The path to net zero

Emissions targets aren’t enough. Preparing your business for a decarbonised world requires a strategic plan.

Author Andrew Tipping, Mark Asbjerg

Date July 2021

This article was previously published in Company Director, the magazine of the Australian Institute of Company Directors. 

Companies need to start planning their pathway to net zero emissions now because an over-reliance on carbon offsets is expensive and uncertain, advises climate change consultancy Energetics.

Andrew Tipping, general manager of Energetics, explains. “There’s always a cost associated with carbon offsets and there’s quite a risk in the longer term around the volume of offsets available and what that price might look like,” he says. “The more you can manage yourself, the better.”

Carbon intensity

This is not to say that carbon credits don’t play any role in an organisation’s net-zero strategy. They should look to reduce the carbon intensity of their activities and then use carbon offsets to top up any shortfall in achieving net zero, says Energetics principal consultant Mark Asbjerg. 

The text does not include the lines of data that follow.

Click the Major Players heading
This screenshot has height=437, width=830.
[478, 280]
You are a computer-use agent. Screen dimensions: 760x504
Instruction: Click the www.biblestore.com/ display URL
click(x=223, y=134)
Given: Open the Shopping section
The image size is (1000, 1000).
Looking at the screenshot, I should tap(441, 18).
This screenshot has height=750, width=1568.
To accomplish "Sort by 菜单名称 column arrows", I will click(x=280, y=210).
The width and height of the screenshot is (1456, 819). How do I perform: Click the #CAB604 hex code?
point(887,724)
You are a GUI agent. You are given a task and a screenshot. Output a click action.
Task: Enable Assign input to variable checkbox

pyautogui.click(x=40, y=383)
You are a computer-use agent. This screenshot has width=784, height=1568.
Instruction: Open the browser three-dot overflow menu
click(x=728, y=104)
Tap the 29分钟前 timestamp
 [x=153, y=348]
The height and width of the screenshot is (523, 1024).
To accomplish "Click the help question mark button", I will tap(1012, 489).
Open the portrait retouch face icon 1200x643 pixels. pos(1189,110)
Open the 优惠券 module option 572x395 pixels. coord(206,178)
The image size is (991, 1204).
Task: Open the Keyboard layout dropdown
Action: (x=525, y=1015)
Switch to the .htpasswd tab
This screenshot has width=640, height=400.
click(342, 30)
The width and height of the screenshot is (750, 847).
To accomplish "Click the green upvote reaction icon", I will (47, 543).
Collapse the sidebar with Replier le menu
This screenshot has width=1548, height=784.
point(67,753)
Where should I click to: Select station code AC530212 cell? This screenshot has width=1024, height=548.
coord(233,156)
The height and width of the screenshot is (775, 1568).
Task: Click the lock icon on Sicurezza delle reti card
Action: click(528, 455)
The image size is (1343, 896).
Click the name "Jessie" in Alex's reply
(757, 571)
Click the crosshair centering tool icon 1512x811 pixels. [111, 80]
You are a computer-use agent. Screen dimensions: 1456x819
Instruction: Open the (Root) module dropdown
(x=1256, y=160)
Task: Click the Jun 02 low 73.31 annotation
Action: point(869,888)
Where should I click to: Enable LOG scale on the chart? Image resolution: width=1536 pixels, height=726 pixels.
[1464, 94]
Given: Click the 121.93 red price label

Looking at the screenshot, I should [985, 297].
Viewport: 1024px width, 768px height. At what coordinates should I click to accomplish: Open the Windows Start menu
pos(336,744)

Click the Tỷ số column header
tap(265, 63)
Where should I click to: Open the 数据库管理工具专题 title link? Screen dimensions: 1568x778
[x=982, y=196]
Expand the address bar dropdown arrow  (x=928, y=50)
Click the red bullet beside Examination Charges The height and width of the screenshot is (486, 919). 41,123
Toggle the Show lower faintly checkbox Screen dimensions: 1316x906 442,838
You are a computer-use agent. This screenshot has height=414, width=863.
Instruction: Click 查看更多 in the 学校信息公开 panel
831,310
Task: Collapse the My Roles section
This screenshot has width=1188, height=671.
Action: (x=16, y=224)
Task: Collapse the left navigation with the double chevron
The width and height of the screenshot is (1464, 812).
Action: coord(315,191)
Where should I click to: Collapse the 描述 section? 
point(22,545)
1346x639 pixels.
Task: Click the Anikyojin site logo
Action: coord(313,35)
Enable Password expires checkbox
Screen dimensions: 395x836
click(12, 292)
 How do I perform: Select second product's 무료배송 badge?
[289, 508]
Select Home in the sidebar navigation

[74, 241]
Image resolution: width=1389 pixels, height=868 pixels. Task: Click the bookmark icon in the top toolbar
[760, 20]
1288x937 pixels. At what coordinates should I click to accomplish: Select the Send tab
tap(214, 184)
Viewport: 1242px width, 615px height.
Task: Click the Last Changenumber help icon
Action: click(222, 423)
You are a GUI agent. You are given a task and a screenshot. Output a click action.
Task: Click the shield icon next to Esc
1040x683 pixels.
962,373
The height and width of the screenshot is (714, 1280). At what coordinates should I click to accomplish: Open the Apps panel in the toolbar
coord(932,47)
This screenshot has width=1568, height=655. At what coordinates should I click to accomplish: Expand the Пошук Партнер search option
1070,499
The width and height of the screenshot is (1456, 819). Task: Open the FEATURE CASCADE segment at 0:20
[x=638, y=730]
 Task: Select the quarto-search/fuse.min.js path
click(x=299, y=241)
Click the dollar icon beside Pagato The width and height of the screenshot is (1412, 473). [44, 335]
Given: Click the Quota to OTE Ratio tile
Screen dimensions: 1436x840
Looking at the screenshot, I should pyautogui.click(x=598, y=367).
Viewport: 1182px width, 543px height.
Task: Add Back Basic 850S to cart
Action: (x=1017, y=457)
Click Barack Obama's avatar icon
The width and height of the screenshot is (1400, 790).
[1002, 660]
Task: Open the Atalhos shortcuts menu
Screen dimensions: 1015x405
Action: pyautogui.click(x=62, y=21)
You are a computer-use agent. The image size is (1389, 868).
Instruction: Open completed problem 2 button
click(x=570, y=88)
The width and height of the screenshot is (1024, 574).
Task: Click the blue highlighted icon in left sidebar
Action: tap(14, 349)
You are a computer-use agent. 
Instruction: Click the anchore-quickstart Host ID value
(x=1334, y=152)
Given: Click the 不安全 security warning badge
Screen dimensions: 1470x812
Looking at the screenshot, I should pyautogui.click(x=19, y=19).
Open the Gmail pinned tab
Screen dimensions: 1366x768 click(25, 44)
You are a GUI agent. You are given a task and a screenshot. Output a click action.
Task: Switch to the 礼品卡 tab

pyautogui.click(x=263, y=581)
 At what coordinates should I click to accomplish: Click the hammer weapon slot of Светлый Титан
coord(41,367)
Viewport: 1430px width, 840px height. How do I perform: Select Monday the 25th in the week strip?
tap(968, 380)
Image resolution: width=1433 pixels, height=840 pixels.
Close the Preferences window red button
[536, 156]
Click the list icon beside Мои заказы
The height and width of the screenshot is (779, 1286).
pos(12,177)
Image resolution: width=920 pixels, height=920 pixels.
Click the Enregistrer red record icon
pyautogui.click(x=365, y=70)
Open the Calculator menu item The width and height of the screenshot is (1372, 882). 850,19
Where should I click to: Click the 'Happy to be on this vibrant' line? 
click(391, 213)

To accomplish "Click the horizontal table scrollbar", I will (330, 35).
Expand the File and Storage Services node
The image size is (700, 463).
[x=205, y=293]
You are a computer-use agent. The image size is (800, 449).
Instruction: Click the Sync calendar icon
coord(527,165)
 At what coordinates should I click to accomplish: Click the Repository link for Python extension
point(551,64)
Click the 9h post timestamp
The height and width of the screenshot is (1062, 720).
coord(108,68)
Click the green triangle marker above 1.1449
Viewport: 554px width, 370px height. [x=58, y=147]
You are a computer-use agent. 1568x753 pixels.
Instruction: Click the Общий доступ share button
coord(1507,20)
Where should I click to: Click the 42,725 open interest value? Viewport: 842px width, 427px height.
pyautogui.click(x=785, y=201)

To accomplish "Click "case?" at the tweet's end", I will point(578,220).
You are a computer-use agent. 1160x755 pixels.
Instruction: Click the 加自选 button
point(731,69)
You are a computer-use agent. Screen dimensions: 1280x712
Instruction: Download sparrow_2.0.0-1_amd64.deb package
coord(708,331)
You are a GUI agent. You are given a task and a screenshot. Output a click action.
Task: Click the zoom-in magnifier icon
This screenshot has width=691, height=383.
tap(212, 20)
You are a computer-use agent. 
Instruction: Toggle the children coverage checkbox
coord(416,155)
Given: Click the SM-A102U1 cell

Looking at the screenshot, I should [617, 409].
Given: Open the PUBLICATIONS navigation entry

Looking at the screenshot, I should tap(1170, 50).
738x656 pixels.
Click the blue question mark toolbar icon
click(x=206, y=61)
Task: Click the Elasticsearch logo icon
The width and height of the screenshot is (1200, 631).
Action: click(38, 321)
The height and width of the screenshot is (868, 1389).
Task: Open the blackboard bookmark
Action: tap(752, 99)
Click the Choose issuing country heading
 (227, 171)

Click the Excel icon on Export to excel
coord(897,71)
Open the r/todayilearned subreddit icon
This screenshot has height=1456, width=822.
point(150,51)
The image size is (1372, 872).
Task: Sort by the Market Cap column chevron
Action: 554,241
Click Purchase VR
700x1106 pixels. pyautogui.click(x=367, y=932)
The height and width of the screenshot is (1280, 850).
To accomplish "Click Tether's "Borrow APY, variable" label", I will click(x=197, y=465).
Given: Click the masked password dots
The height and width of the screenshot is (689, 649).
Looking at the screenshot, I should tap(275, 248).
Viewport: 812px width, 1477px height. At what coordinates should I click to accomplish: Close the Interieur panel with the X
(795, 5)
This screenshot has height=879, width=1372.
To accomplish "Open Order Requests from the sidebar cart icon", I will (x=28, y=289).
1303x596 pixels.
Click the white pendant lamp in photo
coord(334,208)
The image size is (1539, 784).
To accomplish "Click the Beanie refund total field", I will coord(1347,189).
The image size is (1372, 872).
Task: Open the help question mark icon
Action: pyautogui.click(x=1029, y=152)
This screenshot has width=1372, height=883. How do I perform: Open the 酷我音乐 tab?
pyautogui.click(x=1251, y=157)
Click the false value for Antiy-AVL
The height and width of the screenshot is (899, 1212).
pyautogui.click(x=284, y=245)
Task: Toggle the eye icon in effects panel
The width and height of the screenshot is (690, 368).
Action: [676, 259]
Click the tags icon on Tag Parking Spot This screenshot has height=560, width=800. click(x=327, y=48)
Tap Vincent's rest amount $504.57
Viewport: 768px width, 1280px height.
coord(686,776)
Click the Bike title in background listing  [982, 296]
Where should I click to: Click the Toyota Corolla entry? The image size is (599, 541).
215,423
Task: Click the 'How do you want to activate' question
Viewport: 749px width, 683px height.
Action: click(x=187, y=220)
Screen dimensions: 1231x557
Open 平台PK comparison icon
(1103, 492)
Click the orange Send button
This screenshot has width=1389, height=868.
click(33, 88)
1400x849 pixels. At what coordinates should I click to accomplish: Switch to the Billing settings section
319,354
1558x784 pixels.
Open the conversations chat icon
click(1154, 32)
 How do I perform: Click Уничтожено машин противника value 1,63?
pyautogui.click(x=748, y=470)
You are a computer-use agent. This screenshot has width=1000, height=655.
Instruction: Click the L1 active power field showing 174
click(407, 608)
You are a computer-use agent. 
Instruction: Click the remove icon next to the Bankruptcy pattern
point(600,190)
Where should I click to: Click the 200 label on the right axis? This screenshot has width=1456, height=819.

“A plan is essential to reduce carbon intensity. Renewable energy generation and procurement as part of the solution certainly feature, electrification of fossil fuel-consuming equipment is possible and efficiency opportunities remain.”
Asbjerg stresses that targets should not be set without an appreciation of the impact of organisational growth, capital restrictions, or the costs of meeting the specified target.

“Organisations need to ask, ‘what combination of portfolio transformation, technologies and contracting mechanisms provide the pathway to create and capture the most value in the pursuit of net zero?’” 

Tipping adds, “Engagement across the business is a must. Information symmetry needs to be established between sustainability, communications, finance, procurement, operations and the executive for the successful implementation of a net-zero strategy.”

Failing to engage any of these stakeholders introduces the risk of misaligned expectations leading to decisions that do not support the delivery of the strategy. “This failure may not prevent an organisation from achieving its emissions reduction target, but is likely to result in additional costs to meet a target,” says Tipping.

Energetics also stresses the importance of disclosing clear long-term strategies for emissions reductions in step with the guidance of the Taskforce on Climate-related Financial Disclosures: a framework rapidly being adopted globally.

Mapping a path

Energetics’ net-zero consultancy services help organisations map a pathway to net-zero emissions and work towards interim targets, which are much more tangible than a 2050 target.

The firm starts with a scenario-planning exercise in which it considers what the future of the business looks like, covering growth forecasts, acquisitions, investments and long-term capital allocation. It maps a range of different scenarios and then different decarbonisation projects the business could implement — including timing, cost and risk — and builds a decarbonisation plan.

Energetics also considers how a business will perform as the broader economy decarbonises. “You’re looking to really stress-test your whole business model — products, services, investments, assets, supply chains — and how that all fits together in a decarbonised global economy,” says Asbjerg.